Gunung Lewotolok Erupsi

Profil dan Sejarah Letusan Gunung Api Lewotolok di Pulau Lembata NTT

Gunung ini adalah gunung berapi kerucut yang terletak di bagian utara Pulau Lembata, Kabupaten Lembata, Provinsi Nusa Tenggara Timur, Indonesia. 

Penulis: Gordy | Editor: Gordy Donovan
TRIBUNFLORES.COM / GG
GUNUNG LEWOTOLOK LEMBATA - Kondisi gunung Lewotolok Lembata, Minggu 9 Maret 2025.Gunung Lewotolo atau Gunung Api Lewotolok juga disebut dalam bahasa setempat (bahasa Lamaholot) sebagai Ili/Ile Lewotolok atau Ile Ape.  

TRIBUNFLORES.COM, LEWOTOLOK - Gunung Lewotolo atau Gunung Api Lewotolok juga disebut dalam bahasa setempat (bahasa Lamaholot) sebagai Ili/Ile Lewotolok atau Ile Ape. 

Gunung ini adalah gunung berapi kerucut yang terletak di bagian utara Pulau Lembata, Kabupaten Lembata, Provinsi Nusa Tenggara Timur, Indonesia. 

Dikutip TRIBUNFLORES.COM dari wikipedia.com Senin 10 Maret 2025 menyeutkan, ungkapan ile lewo tolok berarti " gunung kampung/negeri runtuh" (Lewotolok adalah nama tempat gunung ini berada), sedangkan ile ape berarti "gunung api".

Secara geografi, gunung berada pada suatu semenanjung di sisi barat laut pulau. Posisinya ini menyebabkan tingkat kebencanaan gunung ini tidak termasuk tinggi.

Baca juga: Gunung Ili Lewotolok Lembata Kembali Erupsi Pagi Ini, Tinggi Kolom 500 Meter

 

Puncak gunung ini memiliki kawah besar menyerupai kaldera berbentuk bulan sabit yang disebut warga dengan nama Metong Lamataro. 

Ini adalah bagian dari kawah lama Gunung Lewotolo. Sebentuk kerucut terbentuk di sisi tenggara Metong Lamataro dan menjadi puncak tertinggi (+1.423 m) Gunung Lewotolo saat ini. 
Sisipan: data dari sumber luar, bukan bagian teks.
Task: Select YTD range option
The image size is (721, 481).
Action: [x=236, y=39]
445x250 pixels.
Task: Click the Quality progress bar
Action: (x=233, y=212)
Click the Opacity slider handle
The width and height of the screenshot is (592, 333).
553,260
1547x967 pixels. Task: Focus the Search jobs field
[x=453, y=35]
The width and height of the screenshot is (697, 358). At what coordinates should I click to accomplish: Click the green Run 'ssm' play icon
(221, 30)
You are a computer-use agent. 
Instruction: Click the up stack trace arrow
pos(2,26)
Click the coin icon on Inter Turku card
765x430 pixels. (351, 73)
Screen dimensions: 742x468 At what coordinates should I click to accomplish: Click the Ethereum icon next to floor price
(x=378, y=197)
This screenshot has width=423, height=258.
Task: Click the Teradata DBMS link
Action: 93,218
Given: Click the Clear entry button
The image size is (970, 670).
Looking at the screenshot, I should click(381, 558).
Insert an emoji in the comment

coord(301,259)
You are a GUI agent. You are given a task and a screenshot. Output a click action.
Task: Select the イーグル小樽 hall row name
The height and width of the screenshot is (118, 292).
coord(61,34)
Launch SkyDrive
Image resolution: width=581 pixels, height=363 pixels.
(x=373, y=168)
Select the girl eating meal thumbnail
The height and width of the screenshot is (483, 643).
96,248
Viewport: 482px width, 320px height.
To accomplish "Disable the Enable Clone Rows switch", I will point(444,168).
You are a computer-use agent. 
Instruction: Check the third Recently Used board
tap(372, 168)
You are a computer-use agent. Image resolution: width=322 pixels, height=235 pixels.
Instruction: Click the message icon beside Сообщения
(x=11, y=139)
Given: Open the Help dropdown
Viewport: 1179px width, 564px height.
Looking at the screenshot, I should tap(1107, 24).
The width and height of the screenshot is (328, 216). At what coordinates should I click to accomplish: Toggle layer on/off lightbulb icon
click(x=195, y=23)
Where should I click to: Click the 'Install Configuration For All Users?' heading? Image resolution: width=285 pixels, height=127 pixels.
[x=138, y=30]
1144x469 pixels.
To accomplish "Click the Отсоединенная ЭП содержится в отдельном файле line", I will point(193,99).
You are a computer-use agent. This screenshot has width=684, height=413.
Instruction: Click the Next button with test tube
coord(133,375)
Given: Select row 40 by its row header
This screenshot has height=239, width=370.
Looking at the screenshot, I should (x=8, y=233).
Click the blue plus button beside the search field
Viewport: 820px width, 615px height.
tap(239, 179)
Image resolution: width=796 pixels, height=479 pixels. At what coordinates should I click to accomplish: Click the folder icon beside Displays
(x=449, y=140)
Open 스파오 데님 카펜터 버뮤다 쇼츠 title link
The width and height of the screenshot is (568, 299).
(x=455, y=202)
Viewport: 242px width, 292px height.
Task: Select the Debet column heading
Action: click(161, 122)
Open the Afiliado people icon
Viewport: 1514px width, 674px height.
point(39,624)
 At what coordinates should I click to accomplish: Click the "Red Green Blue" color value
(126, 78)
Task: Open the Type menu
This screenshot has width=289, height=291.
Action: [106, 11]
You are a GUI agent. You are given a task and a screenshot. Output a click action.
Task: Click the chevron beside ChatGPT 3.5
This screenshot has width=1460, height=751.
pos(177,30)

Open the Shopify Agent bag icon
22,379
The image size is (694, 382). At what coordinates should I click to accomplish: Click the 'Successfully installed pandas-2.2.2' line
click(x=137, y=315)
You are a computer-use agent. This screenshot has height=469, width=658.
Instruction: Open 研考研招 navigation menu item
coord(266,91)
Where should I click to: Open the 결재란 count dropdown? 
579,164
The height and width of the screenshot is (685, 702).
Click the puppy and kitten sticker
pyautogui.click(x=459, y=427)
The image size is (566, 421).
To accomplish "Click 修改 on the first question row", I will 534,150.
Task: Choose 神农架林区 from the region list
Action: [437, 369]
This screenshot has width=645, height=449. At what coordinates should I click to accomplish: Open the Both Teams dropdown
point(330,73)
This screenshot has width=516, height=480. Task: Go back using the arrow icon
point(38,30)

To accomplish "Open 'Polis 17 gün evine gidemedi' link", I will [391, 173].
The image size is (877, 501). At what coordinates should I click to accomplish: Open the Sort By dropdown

Kerucut tersebut memiliki lubang kawah aktif di puncaknya dengan hembusan uap solfatara di hampir semua bagian kerucut. 

Solfatara berwarna kuning membara; hablur belerang hasil sublimasi banyak ditemukan di lerang timur, utara, dan selatan dari kerucut baru ini.

Riwayat letusan

Sejarah letusan Gunung Lewotolo tercatat sejak tahun 1660 kemudian tahun 1819, dan 1849. Pada tanggal 5 dan 6 Oktober 1852 terjadi letusan yang merusak daerah sekitarnya dan memunculkan kawah baru dan ladang solfatara di sisi timur-tenggara. 

Letusan Gunung Lewotolo juga terjadi pada tahun 1864, 1889, dan terakhir pada 1920 dikabarkan oleh penduduk terjadi letusan kecil. 

Selanjutnya pada tahun 1939 dan 1951 terjadi kenaikan aktivitas vulkanik Gunung Lewotolo, berupa lontaran lava pijar, abu, awan panas, dan hembusan gas beracun.

Gunung api ini sempat mengalami masa krisis gempa pada Januari 2012. Pada saat itu, PVMBG meningkatkan status gunung dari normal ke waspada hingga siaga, hanya dalam waktu kurang dari satu bulan. 

Namun, pada 25 Januari 2012 pukul 16.00 WITA, PVMBG menurunkan status dari Siaga ke Waspada dan turun lagi menjadi berstatus Aktif Normal pada 17 Oktober 2013 pukul 10.00 WITA.

Status aktivitas vulkanik gunung ini ditingkatkan dari Aktif Normal ke Waspada sejak terhitung 7 Oktober 2017, pukul 20.00 WITA.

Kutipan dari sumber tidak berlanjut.